__Exercise inputs__:
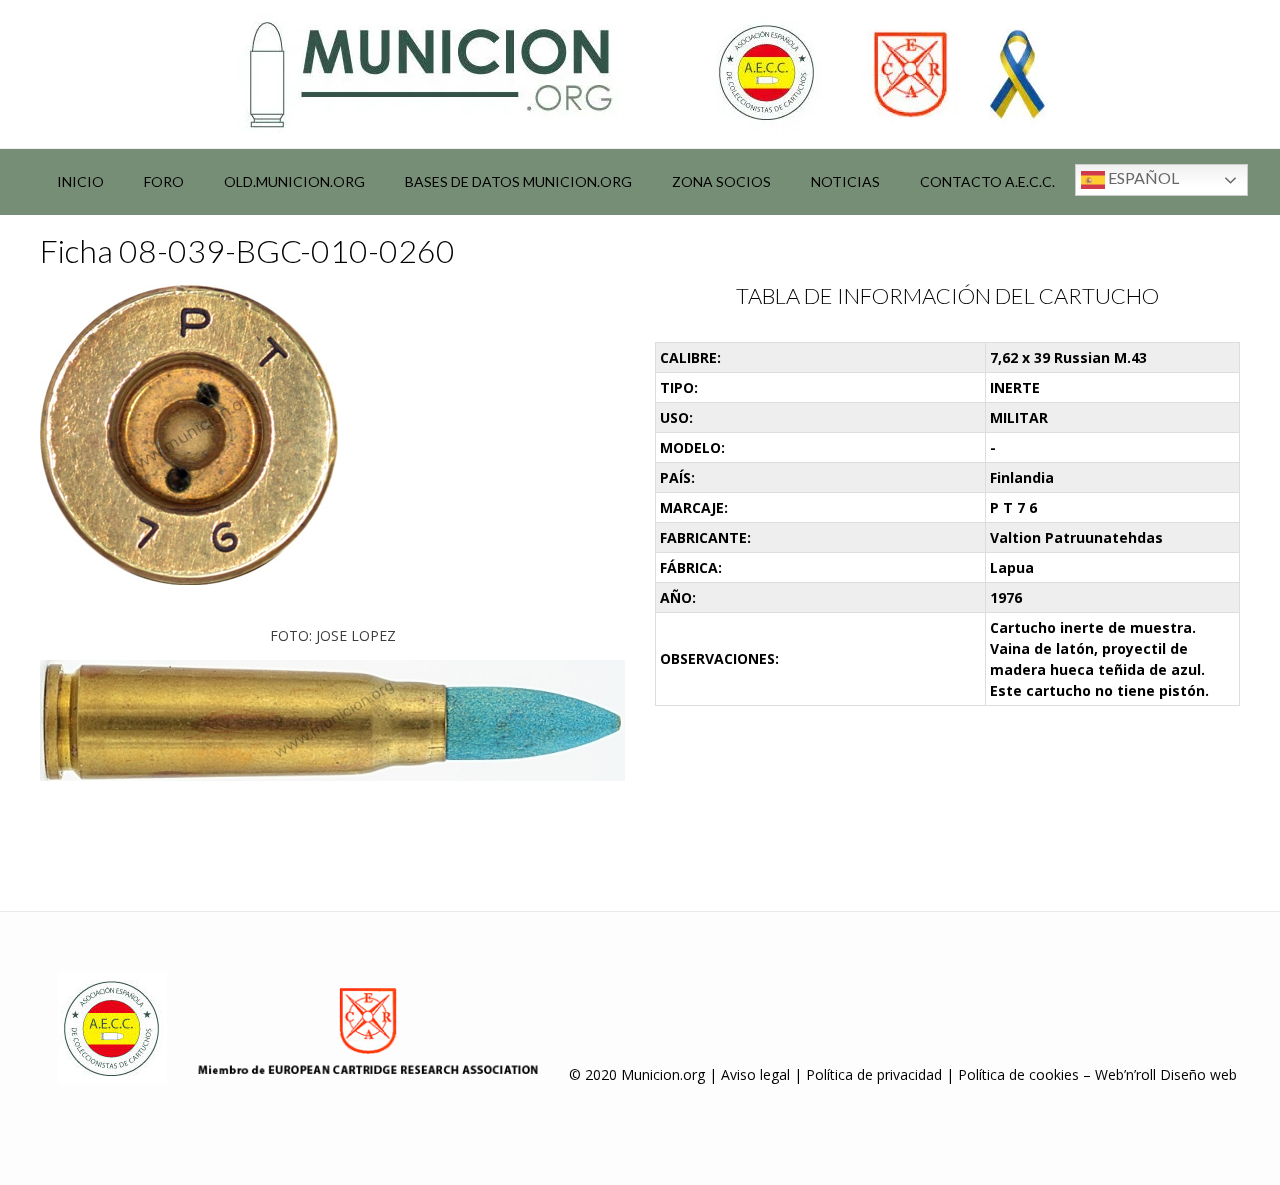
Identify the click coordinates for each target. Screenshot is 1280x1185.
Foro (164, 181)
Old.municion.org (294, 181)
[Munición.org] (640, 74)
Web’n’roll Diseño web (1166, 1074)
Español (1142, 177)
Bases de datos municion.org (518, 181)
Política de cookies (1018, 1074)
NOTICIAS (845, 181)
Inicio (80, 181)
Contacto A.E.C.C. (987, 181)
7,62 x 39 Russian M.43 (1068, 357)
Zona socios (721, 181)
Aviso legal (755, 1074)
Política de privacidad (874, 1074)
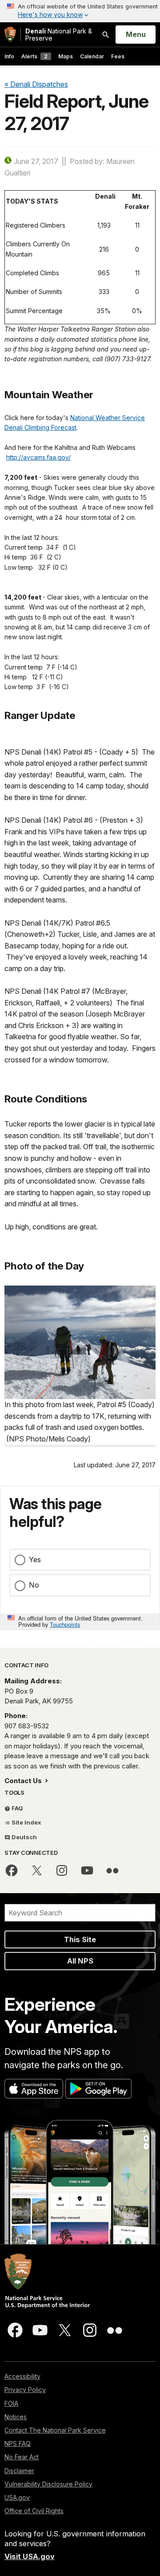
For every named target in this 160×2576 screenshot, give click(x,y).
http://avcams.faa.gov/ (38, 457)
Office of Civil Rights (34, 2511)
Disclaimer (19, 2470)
---
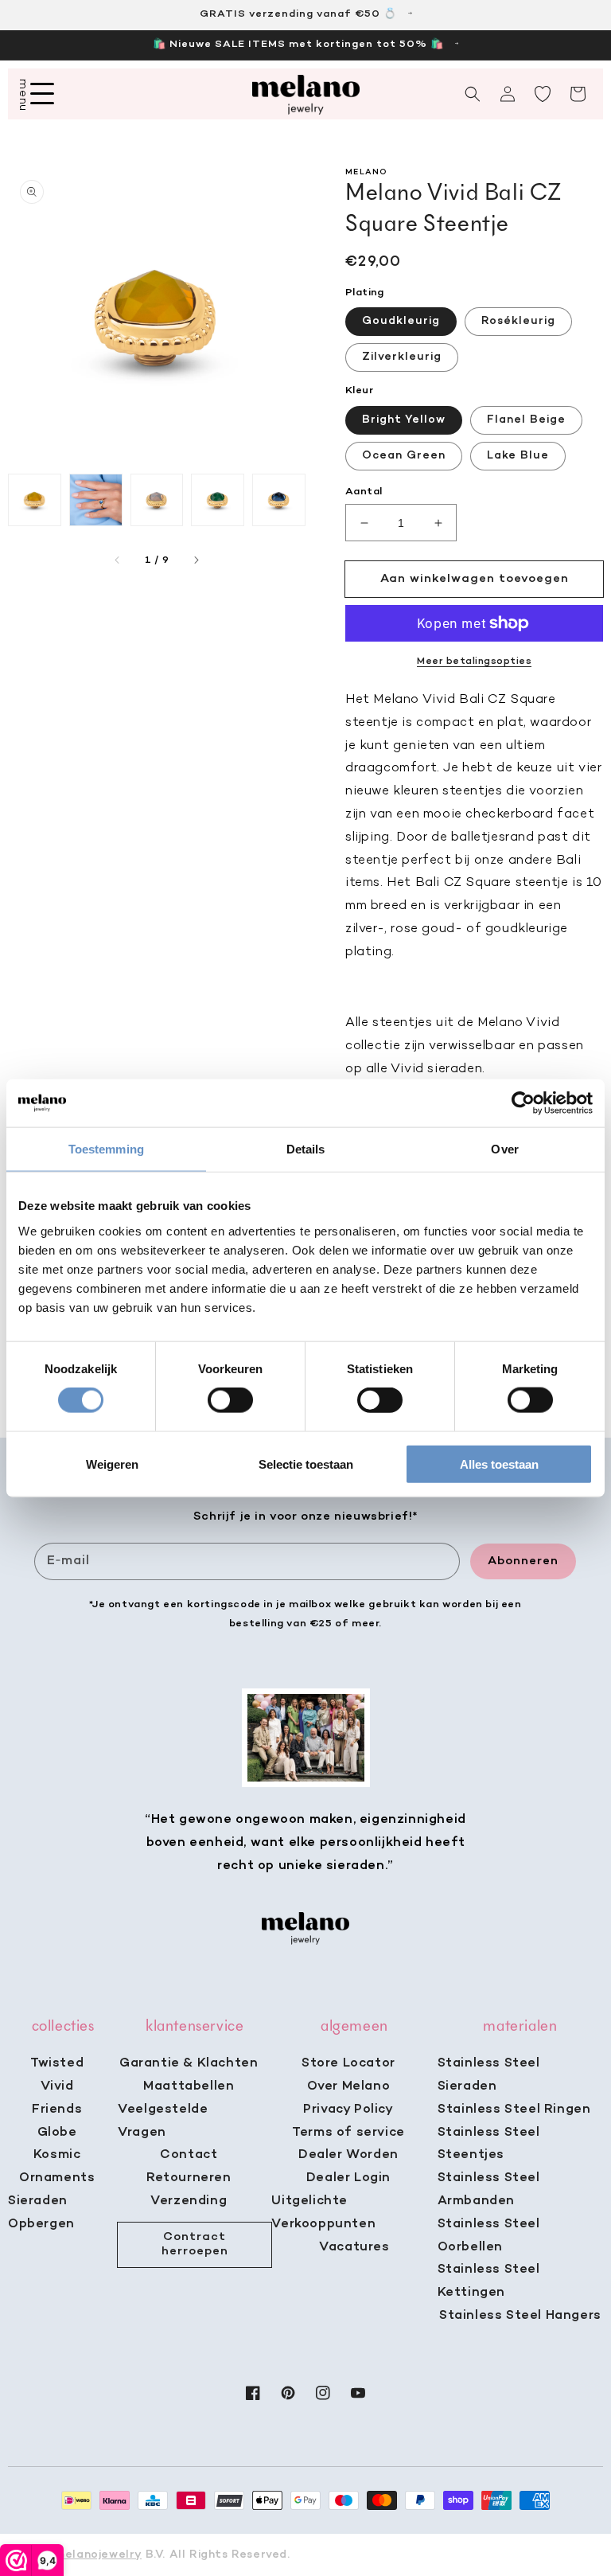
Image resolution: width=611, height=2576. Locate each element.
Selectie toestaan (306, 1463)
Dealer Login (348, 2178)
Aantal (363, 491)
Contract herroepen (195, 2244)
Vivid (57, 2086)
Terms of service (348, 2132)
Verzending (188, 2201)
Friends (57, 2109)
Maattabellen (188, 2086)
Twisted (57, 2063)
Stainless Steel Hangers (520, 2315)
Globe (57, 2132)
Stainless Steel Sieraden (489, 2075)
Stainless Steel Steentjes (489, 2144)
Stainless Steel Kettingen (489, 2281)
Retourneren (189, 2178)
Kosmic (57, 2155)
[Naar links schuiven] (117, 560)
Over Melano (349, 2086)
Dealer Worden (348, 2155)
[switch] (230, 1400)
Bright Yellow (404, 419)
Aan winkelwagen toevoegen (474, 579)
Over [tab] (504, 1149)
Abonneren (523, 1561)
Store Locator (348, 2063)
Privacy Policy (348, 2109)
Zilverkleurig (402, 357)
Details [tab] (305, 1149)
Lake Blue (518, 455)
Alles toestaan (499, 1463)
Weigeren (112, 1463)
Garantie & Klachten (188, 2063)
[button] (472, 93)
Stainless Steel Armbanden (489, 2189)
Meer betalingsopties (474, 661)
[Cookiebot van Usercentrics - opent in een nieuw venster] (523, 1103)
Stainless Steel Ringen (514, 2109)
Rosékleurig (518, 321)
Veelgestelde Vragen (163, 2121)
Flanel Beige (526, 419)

__What to work on__:
Go through the records and pull out each line that includes the word "Stainless".

__Exercise output__:
Stainless Steel Hangers (520, 2315)
Stainless Steel Sieraden (489, 2075)
Stainless Steel Steentjes (489, 2144)
Stainless Steel Kettingen (489, 2281)
Stainless Steel Armbanden (489, 2189)
Stainless Steel Ringen (514, 2109)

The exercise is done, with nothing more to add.